Reproduce every line of the listing below without any changes.
*****
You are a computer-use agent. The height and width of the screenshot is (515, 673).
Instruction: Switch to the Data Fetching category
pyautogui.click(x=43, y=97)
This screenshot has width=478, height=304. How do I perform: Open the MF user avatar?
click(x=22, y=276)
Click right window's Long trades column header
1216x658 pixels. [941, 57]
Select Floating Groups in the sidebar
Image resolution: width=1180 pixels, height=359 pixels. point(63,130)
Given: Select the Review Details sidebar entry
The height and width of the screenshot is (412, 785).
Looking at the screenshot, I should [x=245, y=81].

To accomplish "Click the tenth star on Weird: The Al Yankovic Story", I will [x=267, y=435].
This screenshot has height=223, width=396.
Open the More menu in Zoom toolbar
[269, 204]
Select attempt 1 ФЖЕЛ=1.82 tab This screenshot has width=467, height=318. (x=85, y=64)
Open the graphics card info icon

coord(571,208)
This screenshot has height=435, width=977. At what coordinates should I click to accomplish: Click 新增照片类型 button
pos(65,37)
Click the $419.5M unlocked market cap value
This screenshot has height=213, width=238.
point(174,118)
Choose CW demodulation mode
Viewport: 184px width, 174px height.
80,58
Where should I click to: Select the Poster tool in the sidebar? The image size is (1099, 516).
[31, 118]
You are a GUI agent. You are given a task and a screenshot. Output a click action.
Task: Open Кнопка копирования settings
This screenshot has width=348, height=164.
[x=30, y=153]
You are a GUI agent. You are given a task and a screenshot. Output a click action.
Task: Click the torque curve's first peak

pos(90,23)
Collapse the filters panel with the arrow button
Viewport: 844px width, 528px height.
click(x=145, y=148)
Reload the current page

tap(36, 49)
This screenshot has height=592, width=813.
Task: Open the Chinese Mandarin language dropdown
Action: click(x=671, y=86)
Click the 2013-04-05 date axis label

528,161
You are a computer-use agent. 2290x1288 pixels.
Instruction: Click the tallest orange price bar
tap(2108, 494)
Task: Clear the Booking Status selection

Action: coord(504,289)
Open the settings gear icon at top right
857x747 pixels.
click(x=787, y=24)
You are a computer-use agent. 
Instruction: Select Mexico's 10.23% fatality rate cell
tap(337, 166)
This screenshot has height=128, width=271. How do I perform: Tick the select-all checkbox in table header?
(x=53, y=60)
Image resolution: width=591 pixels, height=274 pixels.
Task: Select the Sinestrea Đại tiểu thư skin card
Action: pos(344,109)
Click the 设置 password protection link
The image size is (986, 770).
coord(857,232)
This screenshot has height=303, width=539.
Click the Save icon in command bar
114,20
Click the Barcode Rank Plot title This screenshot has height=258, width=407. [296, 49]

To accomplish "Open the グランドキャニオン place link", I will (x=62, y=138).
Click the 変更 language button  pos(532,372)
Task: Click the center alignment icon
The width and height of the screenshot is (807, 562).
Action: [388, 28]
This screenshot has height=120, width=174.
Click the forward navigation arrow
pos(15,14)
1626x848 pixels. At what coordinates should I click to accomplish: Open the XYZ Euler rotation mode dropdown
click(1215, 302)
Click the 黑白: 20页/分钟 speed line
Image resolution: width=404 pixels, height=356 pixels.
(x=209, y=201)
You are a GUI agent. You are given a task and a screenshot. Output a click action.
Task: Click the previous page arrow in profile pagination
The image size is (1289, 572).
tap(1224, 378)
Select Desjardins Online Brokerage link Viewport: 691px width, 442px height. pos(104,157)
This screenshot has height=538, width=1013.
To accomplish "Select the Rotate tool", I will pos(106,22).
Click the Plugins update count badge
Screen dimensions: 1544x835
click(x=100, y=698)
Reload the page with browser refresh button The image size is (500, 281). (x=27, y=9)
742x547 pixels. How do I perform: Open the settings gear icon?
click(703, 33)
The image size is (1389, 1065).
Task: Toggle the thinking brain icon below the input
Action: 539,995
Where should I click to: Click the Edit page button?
*****
Answer to this exercise
You are a computer-use agent. The height and width of the screenshot is (515, 673).
Instruction: Switch to the Data Fetching category
pyautogui.click(x=43, y=97)
This screenshot has width=478, height=304. How do I perform: Open the MF user avatar?
click(x=22, y=276)
Click right window's Long trades column header
1216x658 pixels. [941, 57]
Select Floating Groups in the sidebar
Image resolution: width=1180 pixels, height=359 pixels. point(63,130)
Given: Select the Review Details sidebar entry
The height and width of the screenshot is (412, 785).
Looking at the screenshot, I should [x=245, y=81].

To accomplish "Click the tenth star on Weird: The Al Yankovic Story", I will [x=267, y=435].
This screenshot has height=223, width=396.
Open the More menu in Zoom toolbar
[269, 204]
Select attempt 1 ФЖЕЛ=1.82 tab This screenshot has width=467, height=318. (x=85, y=64)
Open the graphics card info icon

coord(571,208)
This screenshot has height=435, width=977. At what coordinates should I click to accomplish: Click 新增照片类型 button
pos(65,37)
Click the $419.5M unlocked market cap value
This screenshot has height=213, width=238.
point(174,118)
Choose CW demodulation mode
Viewport: 184px width, 174px height.
80,58
Where should I click to: Select the Poster tool in the sidebar? The image size is (1099, 516).
[31, 118]
You are a GUI agent. You are given a task and a screenshot. Output a click action.
Task: Open Кнопка копирования settings
This screenshot has width=348, height=164.
[x=30, y=153]
You are a GUI agent. You are given a task and a screenshot. Output a click action.
Task: Click the torque curve's first peak

pos(90,23)
Collapse the filters panel with the arrow button
Viewport: 844px width, 528px height.
click(x=145, y=148)
Reload the current page

tap(36, 49)
This screenshot has height=592, width=813.
Task: Open the Chinese Mandarin language dropdown
Action: click(x=671, y=86)
Click the 2013-04-05 date axis label

528,161
You are a computer-use agent. 2290x1288 pixels.
Instruction: Click the tallest orange price bar
tap(2108, 494)
Task: Clear the Booking Status selection

Action: coord(504,289)
Open the settings gear icon at top right
857x747 pixels.
click(x=787, y=24)
You are a computer-use agent. 
Instruction: Select Mexico's 10.23% fatality rate cell
tap(337, 166)
This screenshot has height=128, width=271. How do I perform: Tick the select-all checkbox in table header?
(x=53, y=60)
Image resolution: width=591 pixels, height=274 pixels.
Task: Select the Sinestrea Đại tiểu thư skin card
Action: pos(344,109)
Click the 设置 password protection link
The image size is (986, 770).
coord(857,232)
This screenshot has height=303, width=539.
Click the Save icon in command bar
114,20
Click the Barcode Rank Plot title This screenshot has height=258, width=407. [296, 49]

To accomplish "Open the グランドキャニオン place link", I will (x=62, y=138).
Click the 変更 language button  pos(532,372)
Task: Click the center alignment icon
The width and height of the screenshot is (807, 562).
Action: [388, 28]
This screenshot has height=120, width=174.
Click the forward navigation arrow
pos(15,14)
1626x848 pixels. At what coordinates should I click to accomplish: Open the XYZ Euler rotation mode dropdown
click(1215, 302)
Click the 黑白: 20页/分钟 speed line
Image resolution: width=404 pixels, height=356 pixels.
(x=209, y=201)
You are a GUI agent. You are given a task and a screenshot. Output a click action.
Task: Click the previous page arrow in profile pagination
The image size is (1289, 572).
tap(1224, 378)
Select Desjardins Online Brokerage link Viewport: 691px width, 442px height. pos(104,157)
This screenshot has height=538, width=1013.
To accomplish "Select the Rotate tool", I will pos(106,22).
Click the Plugins update count badge
Screen dimensions: 1544x835
click(x=100, y=698)
Reload the page with browser refresh button The image size is (500, 281). (x=27, y=9)
742x547 pixels. How do I perform: Open the settings gear icon?
click(703, 33)
The image size is (1389, 1065).
Task: Toggle the thinking brain icon below the input
Action: 539,995
Where should I click to: Click the Edit page button?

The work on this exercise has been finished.